You've lumped "redistribution of wealth" in with "price setting" as if they are in any way related to each other. They certainly can interact if they're both present, but neither need to be there for the other to exist.

I'm actually having trouble following your line of reasoning because I can't tell how these two are related in your formulation of the hypothetical.


This might be a flippant response but I feel like my original response still applies (in that not everything need to fall into idealogical dichotomies). I feel like seeing the word 'socialistic' (which wasn't really the point of my response) automatically triggered a generic response on a strawman cold war USSR but the dichotomy is manufactured and on a spectrum, there are tons of socialistic elements in our government.

Anyway, that's all besides the point. In your analogies, I feel like I was arguing exactly for the opposite of what you're saying. I'm saying "let the pillar of capitalism (freedom of information) be a pillar of capitalism" and you're saying that I'm saying "proletariats of the world unite! don't forget to budget some gulags in our next 5 year plan".

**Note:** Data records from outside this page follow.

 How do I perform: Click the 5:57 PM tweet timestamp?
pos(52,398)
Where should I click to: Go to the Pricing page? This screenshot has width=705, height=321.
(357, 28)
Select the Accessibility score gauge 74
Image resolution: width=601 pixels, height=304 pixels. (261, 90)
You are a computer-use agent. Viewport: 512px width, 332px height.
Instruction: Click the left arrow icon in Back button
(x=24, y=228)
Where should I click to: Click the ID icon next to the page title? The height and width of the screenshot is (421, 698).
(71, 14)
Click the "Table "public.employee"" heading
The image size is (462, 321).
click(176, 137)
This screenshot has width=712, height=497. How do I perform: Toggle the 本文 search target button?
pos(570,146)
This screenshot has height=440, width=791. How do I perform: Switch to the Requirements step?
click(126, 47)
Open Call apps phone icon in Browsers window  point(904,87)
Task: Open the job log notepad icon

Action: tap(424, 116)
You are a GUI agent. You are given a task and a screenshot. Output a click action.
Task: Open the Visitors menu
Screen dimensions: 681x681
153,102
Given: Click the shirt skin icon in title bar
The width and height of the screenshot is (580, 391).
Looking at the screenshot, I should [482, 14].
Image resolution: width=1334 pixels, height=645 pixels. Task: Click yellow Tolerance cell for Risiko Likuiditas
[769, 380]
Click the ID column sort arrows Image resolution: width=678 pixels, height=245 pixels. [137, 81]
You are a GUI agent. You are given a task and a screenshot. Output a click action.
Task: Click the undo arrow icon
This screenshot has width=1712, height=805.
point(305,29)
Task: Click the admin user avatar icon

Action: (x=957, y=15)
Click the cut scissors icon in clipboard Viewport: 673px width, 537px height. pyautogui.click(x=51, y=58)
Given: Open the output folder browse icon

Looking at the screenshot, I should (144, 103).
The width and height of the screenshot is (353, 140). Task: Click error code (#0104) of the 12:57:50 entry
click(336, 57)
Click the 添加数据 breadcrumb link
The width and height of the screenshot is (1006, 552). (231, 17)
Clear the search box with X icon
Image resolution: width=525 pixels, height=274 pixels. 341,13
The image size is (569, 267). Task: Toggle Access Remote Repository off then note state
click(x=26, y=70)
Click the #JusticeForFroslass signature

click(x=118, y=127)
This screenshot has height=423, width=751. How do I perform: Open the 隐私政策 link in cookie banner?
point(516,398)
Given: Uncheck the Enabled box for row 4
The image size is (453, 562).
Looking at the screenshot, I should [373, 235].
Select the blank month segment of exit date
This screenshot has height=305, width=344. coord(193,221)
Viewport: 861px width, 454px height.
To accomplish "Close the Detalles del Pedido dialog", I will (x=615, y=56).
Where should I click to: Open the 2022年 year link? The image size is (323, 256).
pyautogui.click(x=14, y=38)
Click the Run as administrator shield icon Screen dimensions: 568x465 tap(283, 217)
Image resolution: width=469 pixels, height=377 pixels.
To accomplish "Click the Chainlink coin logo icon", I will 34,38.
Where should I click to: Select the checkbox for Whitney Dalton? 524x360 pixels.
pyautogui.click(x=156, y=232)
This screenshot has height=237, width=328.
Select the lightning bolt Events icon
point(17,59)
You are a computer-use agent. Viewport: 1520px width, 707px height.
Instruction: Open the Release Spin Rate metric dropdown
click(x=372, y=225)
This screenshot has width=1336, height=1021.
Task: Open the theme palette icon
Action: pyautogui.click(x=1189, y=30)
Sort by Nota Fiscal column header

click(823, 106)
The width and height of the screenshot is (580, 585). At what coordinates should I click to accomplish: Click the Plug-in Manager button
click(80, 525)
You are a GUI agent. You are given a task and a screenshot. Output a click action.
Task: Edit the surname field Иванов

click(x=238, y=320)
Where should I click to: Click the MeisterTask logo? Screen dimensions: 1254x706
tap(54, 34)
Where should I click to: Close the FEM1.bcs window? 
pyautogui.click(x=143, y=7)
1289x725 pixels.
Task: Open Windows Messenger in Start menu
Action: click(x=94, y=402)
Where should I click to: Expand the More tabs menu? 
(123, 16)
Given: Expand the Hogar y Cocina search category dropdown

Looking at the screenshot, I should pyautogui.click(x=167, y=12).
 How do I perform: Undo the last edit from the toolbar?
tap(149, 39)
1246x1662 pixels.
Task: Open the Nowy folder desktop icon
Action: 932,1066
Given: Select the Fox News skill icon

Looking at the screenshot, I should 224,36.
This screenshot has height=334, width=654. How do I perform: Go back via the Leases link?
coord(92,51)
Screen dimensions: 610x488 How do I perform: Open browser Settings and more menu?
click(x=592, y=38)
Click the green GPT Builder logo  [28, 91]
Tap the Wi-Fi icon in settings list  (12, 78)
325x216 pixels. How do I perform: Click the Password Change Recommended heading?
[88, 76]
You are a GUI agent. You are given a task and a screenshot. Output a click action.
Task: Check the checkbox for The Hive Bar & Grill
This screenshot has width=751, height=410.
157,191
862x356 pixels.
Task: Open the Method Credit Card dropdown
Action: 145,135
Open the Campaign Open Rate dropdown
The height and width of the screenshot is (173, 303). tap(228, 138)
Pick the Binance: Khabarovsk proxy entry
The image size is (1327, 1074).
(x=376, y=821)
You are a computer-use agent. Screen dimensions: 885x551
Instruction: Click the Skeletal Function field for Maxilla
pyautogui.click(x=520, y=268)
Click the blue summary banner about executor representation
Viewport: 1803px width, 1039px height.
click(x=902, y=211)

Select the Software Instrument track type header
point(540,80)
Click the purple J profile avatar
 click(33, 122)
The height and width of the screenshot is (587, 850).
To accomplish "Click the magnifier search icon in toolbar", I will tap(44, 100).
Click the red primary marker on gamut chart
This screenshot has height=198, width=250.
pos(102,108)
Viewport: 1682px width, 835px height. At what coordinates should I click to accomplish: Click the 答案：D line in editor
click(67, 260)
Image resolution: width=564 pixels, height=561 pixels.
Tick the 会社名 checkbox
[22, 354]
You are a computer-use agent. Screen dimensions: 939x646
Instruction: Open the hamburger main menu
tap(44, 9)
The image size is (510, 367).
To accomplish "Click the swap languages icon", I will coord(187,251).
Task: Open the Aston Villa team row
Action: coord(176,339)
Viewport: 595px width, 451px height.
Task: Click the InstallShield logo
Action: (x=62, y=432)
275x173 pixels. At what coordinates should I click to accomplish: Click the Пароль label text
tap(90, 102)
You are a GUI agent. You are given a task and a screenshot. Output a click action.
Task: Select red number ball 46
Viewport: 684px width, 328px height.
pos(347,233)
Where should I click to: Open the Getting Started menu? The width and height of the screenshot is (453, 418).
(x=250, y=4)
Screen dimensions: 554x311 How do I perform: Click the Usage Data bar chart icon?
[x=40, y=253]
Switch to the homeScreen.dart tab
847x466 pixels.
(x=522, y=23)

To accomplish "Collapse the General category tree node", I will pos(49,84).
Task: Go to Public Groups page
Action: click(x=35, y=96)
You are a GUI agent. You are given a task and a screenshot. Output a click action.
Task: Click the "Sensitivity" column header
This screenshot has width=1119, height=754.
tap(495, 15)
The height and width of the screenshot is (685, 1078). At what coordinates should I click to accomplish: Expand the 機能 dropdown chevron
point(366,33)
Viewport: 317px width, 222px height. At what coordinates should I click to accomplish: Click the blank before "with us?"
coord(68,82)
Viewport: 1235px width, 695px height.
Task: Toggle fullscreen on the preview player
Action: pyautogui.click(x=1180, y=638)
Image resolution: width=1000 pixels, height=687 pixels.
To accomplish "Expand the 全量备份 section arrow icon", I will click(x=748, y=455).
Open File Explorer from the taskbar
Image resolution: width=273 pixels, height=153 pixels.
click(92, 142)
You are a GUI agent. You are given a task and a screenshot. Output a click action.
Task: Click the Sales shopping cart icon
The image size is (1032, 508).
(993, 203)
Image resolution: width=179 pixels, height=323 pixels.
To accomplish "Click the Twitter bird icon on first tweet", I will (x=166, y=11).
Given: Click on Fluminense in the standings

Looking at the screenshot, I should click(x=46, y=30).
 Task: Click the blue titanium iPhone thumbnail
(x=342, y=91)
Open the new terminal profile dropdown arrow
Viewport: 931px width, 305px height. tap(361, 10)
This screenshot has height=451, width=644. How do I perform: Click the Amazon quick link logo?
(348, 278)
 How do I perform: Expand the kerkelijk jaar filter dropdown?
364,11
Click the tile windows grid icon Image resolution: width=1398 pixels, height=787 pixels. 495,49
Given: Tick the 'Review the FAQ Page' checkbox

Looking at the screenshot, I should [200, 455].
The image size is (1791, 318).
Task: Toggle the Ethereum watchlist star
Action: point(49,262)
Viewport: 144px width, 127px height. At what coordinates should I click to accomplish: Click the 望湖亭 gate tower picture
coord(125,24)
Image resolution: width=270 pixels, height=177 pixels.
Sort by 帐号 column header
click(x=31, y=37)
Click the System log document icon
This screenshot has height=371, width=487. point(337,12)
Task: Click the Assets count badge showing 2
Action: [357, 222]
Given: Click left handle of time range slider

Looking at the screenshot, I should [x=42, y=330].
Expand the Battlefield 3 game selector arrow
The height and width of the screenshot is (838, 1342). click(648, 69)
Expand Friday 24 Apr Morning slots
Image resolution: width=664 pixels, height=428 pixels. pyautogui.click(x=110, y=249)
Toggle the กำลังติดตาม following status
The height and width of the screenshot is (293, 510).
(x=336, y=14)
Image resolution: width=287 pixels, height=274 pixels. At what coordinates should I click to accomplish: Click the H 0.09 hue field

This implies the problem is lack of understanding on behalf of the payees. You said what you know, therefore I understand you would not expect to be paid 100% "fairly" and you wouldn't get mad if paycheck information was open to your co-employees.


> it can also have the opposite effect, demoralizing employees and driving valuable talent away, especially when it isn’t clear why some people are paid more than others.

That's the point. Valuable talent _wants_ to be driven away by evidence of unfair compensation.


There is another argument being made, that people become miserable if they compare their wages, because many people fail at correctly assessing their own value.

> I[sic] found that nearly 40% perceived themselves as performing within the top 5% of their peers.


Might just be rhetorical at this point. I'm just thinking would this be similar to "x% of people believe they belong to the (y < x)% of people who don't have any cancerous cells in their body" and then saying cancer diagnostics are bad because information purely serves to make people sad for no reason.